INT: With regard though to the planes themselves, you flew Panthers most of the time, but you said you did fly F-86s as well, the usual comparison is between the Mig-15 and the F-86. What were strengths and weaknesses of those two planes as combat aircraft?

JG: FA-6 was a little heavier airplane, little heavier built. As a result, it would not climb quite as fast, particularly at low speeds, as the Mig could. It did not have the same maximum altitude capability as the Mig, it was probably maybe a couple of thousand feet less altitude capability. The Mig was lighter, had a better thrust weight ratio, so it'd climb a little bit faster. If a Mig pilot wanted to get away from an 86, the best way he could do that [inaudible] a very tight climbing turn, full power turn. On the other hand, if an F-86 wanted to get away from Mig, if the Mig was shooting at him and he wanted to get away, if he went into a very tight high speed diving turn, he could probably outdo the Mig. So you used different tactics like that, depending on the aircraft capabilities.

INT: What sort of weaponry did you have? What was the strike potential of the aircraft that you were flying?

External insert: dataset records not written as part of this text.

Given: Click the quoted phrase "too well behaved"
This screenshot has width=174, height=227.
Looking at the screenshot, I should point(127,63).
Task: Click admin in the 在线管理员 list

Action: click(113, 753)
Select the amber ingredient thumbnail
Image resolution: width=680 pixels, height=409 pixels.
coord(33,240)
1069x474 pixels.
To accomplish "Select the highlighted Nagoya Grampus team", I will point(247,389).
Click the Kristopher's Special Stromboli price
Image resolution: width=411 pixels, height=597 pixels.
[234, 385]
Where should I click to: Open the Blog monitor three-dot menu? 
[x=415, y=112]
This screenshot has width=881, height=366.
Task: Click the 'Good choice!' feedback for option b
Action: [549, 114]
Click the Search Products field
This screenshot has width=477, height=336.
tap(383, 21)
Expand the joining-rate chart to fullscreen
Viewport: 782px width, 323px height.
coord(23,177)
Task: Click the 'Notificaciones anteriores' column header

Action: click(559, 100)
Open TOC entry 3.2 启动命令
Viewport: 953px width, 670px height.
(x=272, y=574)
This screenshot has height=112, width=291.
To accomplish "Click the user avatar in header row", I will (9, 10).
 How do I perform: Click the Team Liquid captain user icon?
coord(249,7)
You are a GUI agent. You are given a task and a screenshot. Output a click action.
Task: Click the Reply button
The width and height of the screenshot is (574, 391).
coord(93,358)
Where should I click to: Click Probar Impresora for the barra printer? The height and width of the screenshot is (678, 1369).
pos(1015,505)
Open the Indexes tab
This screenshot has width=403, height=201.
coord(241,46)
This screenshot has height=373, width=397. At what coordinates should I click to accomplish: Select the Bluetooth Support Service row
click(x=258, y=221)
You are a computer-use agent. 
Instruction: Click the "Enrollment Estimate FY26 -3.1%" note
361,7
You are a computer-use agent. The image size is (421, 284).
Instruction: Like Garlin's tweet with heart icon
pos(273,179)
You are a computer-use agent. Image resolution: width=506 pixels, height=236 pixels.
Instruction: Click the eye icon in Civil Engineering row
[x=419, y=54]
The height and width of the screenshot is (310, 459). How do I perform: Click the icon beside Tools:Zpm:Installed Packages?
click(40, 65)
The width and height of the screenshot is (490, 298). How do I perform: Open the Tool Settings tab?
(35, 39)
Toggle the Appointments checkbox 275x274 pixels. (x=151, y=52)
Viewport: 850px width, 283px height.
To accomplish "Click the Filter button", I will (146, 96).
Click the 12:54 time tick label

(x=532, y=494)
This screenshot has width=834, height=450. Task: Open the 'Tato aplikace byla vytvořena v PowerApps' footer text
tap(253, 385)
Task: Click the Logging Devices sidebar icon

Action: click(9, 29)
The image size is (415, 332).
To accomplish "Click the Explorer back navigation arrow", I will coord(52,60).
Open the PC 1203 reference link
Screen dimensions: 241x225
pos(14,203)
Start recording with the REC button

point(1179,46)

JG: Well, the major strength of the airplanes that I flew in Korea for ground attack we were flying the F-9F, the Panthers, and they would carry a large bomb load and we could carry a couple of thousand pound bombs on that airplane and six high velocity aircraft rockets, five inch rockets, and on some flights napalm tanks, hundred gallon napalm tanks with the white phosphorous grenade cap on there, so that when it hit the ground and impact, it would burst into flame and ignite the napalm. And so we used all of those things from time to time on ground attack. Sometimes we'd be on interdiction missions where you went back not just along the front lines, but back deep behind enemy lines and hit bridges or railroad abutments at a bridge or things like that with bombs. Or you'd go into troop staging areas with napalm and most of these were very low level attacks. Some were higher, coming in on a steeper, on a dive bombing type run, but we also did a lot of very low level, right above tree tops or right above the ground type attacks, where your armament was... you practically flew into your target and released just before you would hit the target with your own airplane, as you just put the bomb into a railroad abutment or with napalm you came in as low as you could and dropped right where you wanted it and then pulled out. So that was type of ordnance we were using there, plus the aircraft rockets for trucks and things like that. Now, in the Sabre, those were fifty calibre machine guns and that's all we ever used, because the Sabre, while there were some ground attack Sabres where they carried bombs, the squadron I was in was an air superiority squadron, fighter interceptor squadron, and we were flying against the Migs and the only thing we carried were the six fifty calibre machine guns.

INT: Right. I believe that US pilots were told that they couldn't cross the Yallu River, except in hot pursuit. Was that a source of frustration to you as a pilot?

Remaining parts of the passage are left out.